Jill Bolte Taylor. Photo by Martin Boling

by SUSAN M. BRACKNEY

Bloomington’s Jill Bolte Taylor is a veritable brain whisperer. The Harvard-trained neuroanatomist survived a stroke, painstakingly recovered her brain function, and shared the experience via her 2008 New York Times bestseller, My Stroke of Insight. A popular TED Talk soon followed.

“I end that talk by saying, ‘We have the power to choose, moment by moment, who and how we want to be in the world. And we have more power over what’s going on inside of our brains than anybody has ever given us credit for,’” Taylor recalls.

More than 300,000 viewers subsequently emailed Taylor. “They asked, ‘What does that mean and how do I do that?’” she says. In response, Taylor wrote the forthcoming Whole Brain Living: The Anatomy of Choice and the Four Characters That Drive Our Life (Hay House Inc.), which will be released this May.

“It’s kind of a roadmap to what’s going on inside of your head,” Taylor explains.

Many people know that the brain’s left hemisphere is language- and logic-dominant while the right is dominant regarding creativity, emotion, and intuition. In fact, the brain’s left and right hemispheres each have sets of these modules which Taylor dubs Character 1, Left Thinking; Character 2, Left Emotion; Character 3, Right Emotion; and Character 4, Right Thinking. Post-stroke, she developed a more intimate understanding of her own four characters. “I shifted completely into the right brain [modules] and slowly had to rebuild,” she says. “I lost the emotional character of my left brain—that character had all of my emotional past. I also lost my thinking, rational brain and the character that goes with that.”

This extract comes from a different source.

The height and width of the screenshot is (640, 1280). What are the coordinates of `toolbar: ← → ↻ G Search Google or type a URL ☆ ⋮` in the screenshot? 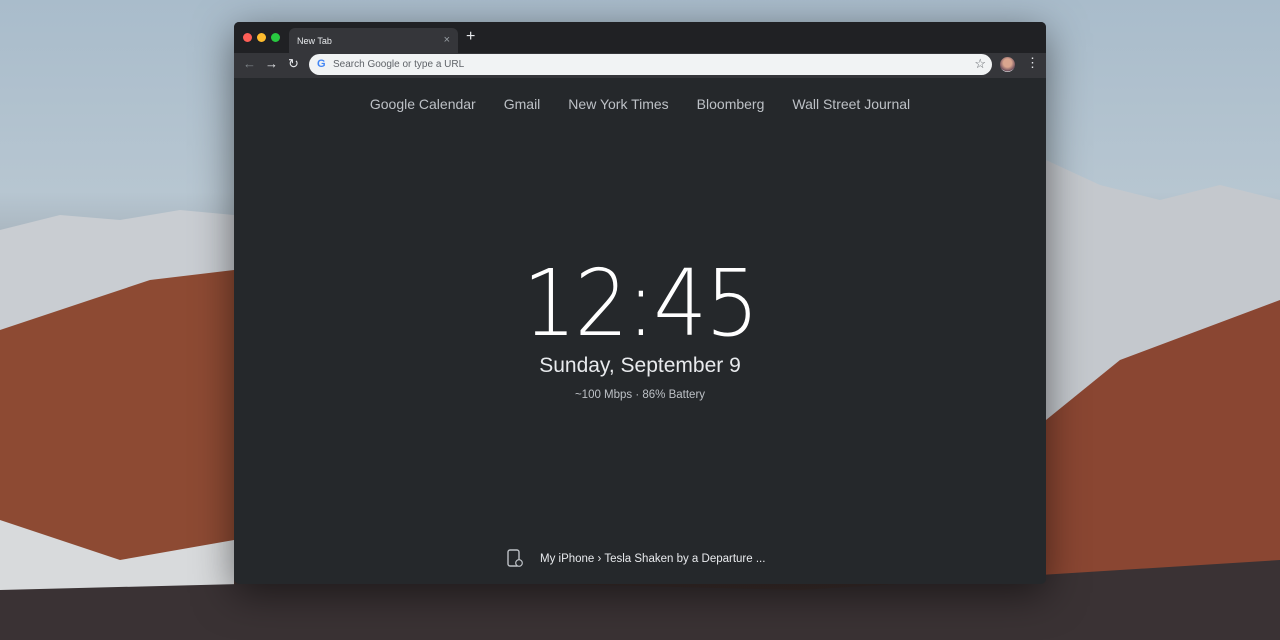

“We all have these characters,” she says. “They all come out to our own unique recipe of who are we.” In other words? Some people may rely more on, say, left thinking or left emotion. Others might more frequently settle into right-side characters. But striking a healthy balance between all four—and leveraging their strengths when appropriate—is ideal. “You can understand not just your own four characters, but now imagine recognizing those different characters in others,” she says. “That’s powerful!”